• **Work instruction**
Please rewrite every row below with "GUI agent" swapped for "interface agent", leaving everything else as it is.

• **Saved entries**
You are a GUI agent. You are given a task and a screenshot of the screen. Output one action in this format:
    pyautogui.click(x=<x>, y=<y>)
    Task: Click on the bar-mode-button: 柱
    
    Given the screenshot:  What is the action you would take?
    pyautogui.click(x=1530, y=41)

• **Task response**
You are a interface agent. You are given a task and a screenshot of the screen. Output one action in this format:
    pyautogui.click(x=<x>, y=<y>)
    Task: Click on the bar-mode-button: 柱
    
    Given the screenshot:  What is the action you would take?
    pyautogui.click(x=1530, y=41)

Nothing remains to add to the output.